Using the entries below, write out the line with "Viewport: 749px width, 897px height.", the line with "Image resolution: width=1480", and every line in between, exactly as each is written.

**DATA FOR THIS TASK**
***

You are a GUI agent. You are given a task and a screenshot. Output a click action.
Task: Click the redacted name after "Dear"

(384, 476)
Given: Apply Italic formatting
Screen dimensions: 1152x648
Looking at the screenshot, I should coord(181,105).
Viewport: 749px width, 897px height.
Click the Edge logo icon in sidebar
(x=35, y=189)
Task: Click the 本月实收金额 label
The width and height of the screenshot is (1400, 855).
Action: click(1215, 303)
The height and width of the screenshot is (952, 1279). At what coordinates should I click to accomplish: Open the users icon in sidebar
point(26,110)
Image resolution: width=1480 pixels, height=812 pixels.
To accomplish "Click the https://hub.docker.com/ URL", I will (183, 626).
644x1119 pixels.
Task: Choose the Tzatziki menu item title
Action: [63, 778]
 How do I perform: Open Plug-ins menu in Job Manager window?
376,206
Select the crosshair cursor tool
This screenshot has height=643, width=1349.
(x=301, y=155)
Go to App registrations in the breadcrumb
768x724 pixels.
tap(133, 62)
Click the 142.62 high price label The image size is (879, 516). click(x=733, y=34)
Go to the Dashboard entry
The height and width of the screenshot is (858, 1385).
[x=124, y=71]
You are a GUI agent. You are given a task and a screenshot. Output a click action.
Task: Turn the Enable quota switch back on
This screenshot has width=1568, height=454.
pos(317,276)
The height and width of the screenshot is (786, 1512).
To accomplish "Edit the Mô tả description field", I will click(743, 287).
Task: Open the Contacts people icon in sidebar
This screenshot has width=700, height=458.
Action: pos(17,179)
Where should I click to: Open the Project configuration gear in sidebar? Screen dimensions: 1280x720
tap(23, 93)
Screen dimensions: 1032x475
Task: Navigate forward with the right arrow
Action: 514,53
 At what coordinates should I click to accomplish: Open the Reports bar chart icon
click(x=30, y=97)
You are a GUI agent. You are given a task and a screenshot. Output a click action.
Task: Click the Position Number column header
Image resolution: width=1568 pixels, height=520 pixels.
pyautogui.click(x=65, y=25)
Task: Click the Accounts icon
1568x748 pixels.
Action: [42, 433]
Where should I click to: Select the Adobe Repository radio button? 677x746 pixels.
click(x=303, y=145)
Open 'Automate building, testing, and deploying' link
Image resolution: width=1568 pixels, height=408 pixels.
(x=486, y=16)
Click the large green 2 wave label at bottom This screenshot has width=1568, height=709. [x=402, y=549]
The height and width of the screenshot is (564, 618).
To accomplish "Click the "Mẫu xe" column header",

***

**RESULT**
Viewport: 749px width, 897px height.
Click the Edge logo icon in sidebar
(x=35, y=189)
Task: Click the 本月实收金额 label
The width and height of the screenshot is (1400, 855).
Action: click(1215, 303)
The height and width of the screenshot is (952, 1279). At what coordinates should I click to accomplish: Open the users icon in sidebar
point(26,110)
Image resolution: width=1480 pixels, height=812 pixels.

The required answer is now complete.